There had been a car accident one street over. No one had been hurt, but one of the drivers was an English tourist. He spoke no Italian, and I was the only person in town who spoke English. A neighbor had called because they needed me to talk to the Englishman and hopefully translate and de-escalate a tense situation.
When I arrived, I found a forty-something man in slim jeans and a white linen shirt. He seemed shocked to see me appear from behind the wooden door of the pass-through between the two streets. He was in the middle of the street, visibly tense and surrounded by Sicilians. A scene was forming.
We quickly exchanged pleasantries and intros the way people of the same tongue in a foreign land can do. He was a music producer in rural Sicily on holiday with his young family. They were renting a farmhouse nearby. He had come into town to get bread, only to find that everything was closed. The man whose car he had hit, I soon discovered, was Calogero, the same affable farmer with a hearty laugh who gave me lentils each year from his field to take back to L.A.
As soon as Calogero saw me, he jumped to the quick “Parla con quello!—Speak with that one!” Then he threw his arms up in the classic Sicilian gesture signaling frustration, resignation, and rising indignation, a movement that told me everything I needed to know.
Before I could translate, the Englishman rushed to his own defense. He was adamant that Calogero had been at fault. One look at his Audi station wagon, and it was clear that he was probably right. Calogero had likely backed out of his driveway without looking. People rarely used that street. The Englishman was probably not expecting a car backing out of the shallow driveways and house fronts.
I asked the Englishman if we could speak away from the growing crowd.
“The man you are accusing of hitting the car is the mayor’s cousin,” I said. I was jumping to what seemed to me the most salient piece of information he needed to know.
He looked at me confused and irritated, as if to say, What the fuck does the mayor’s cousin have to do with anything?
But I was thinking like a Sicilian, which means considering the social hierarchy of a particular situation before the facts.
“Do you have rental insurance?” I asked.
“No. I didn’t think I’d need it. I just want him to sign the form in the glove box saying he hit me.”
It was hot, the middle of siesta. The scene grew louder, and the crowd outside the house grew larger.

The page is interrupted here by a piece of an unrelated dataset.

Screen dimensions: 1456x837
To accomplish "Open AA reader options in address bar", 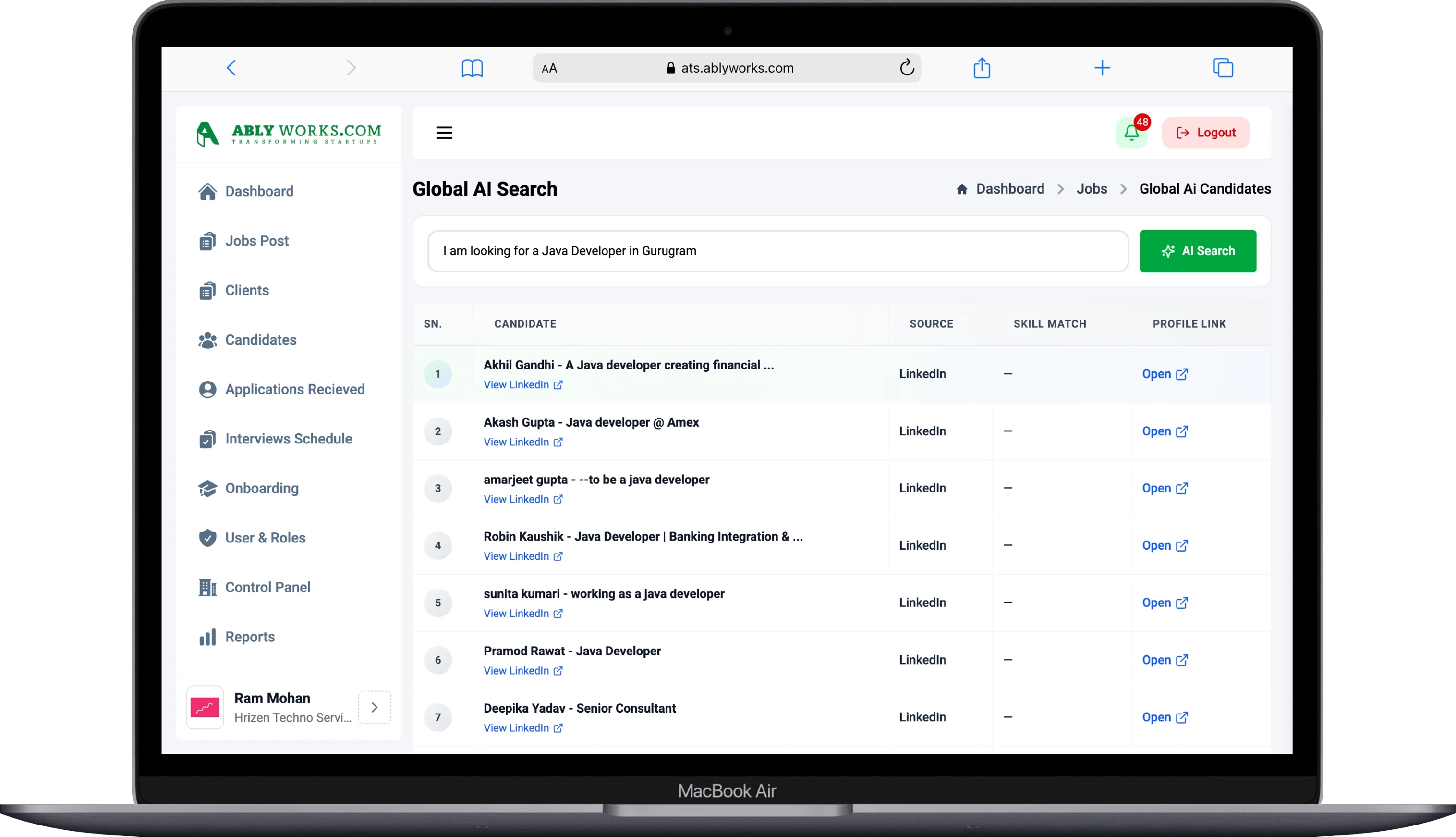I will tap(549, 68).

It seemed that everyone was eager to tell me what they had seen.
“Let’s go inside,” I said, pulling him toward Calogero’s front door.

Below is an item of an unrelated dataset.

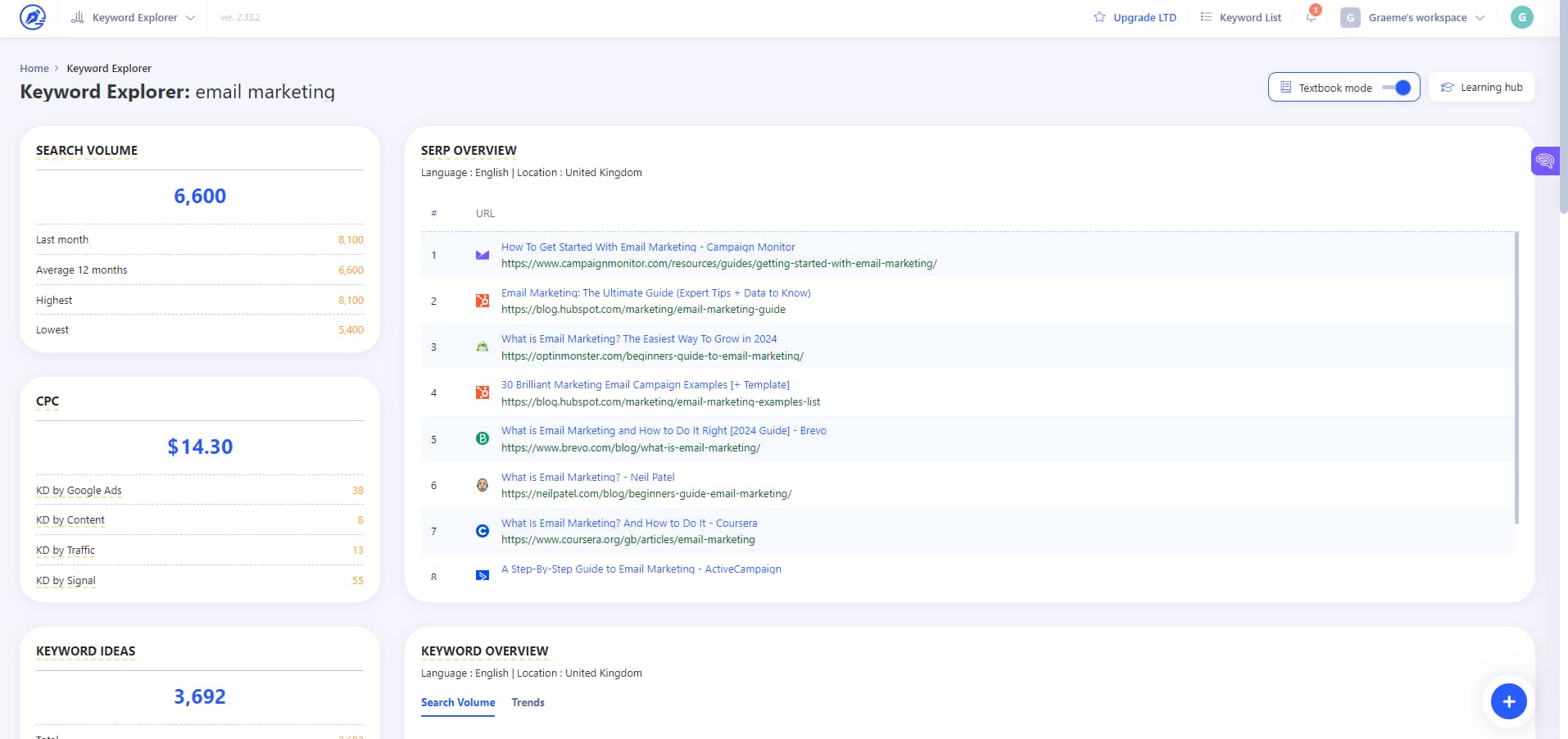This screenshot has height=739, width=1568.
Task: Select the Search Volume tab
Action: (457, 702)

Inside Calogero’s intimate, immaculate kitchen, three generations of my lentil connection’s family gathered at a kitchen table to testify to the innocence of their relative. We all sat at a plastic-covered table for four. The others hovered over us. A traditional Sicilian ceramic light fixture with a painted illustration of Moors and grapevines hung above us. A crate of tomatoes sat on a nearby chair, likely waiting to be boiled into submission.

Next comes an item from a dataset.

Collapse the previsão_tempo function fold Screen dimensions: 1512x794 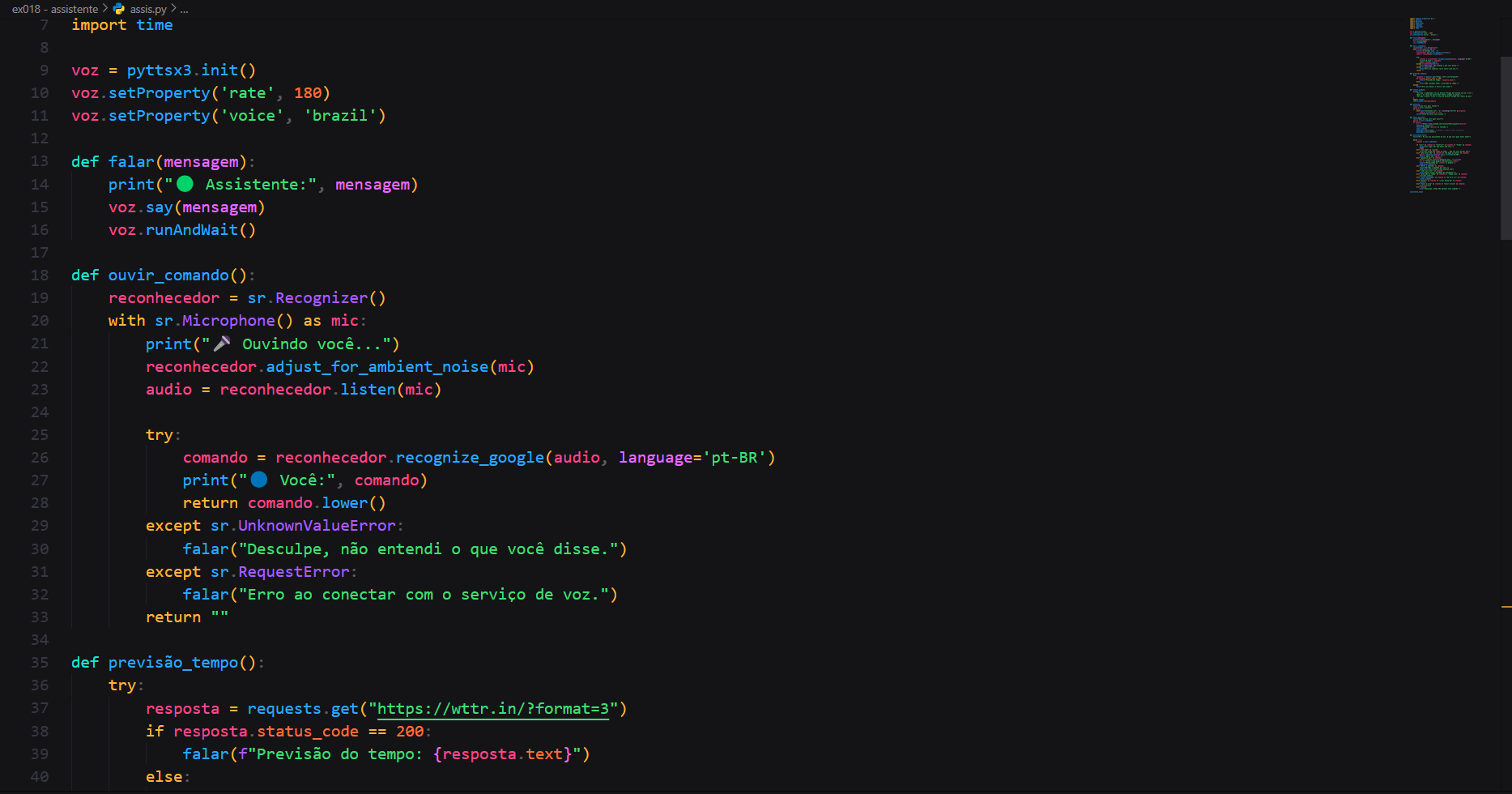point(58,662)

I went back and forth between English and Italian, translating both language and culture for an Englishman who was suddenly realizing that the deck was stacked against him. In Sicily, fault is relative. Facts are always subject to how you see the events of the world. Still it took twenty minutes of back-and-forth illustrations on the back of napkins, attempting to re-create what had happened, before the Englishman gave up his pursuit of logic and submitted to the fact that he was in a town of Sicilians. People who would never betray one of their own. Whatever had actually happened was, in fact, irrelevant.
“You are not in Tuscany, you are in Sicily,” I said, reminding him that Italy was not a monolith and Tuscany was not a stand-in for a whole nation, despite what cinema might suggest. Tuscans had been welcoming tourists for half a century, absorbing hundreds of thousands of visitors with all the issues, questions, and unexpected mishaps that can happen on holiday. Sicily, especially the rural interior, had scant tourist infrastructure. English was not prevalent, and locals were not casting their gaze outward, inviting the world in.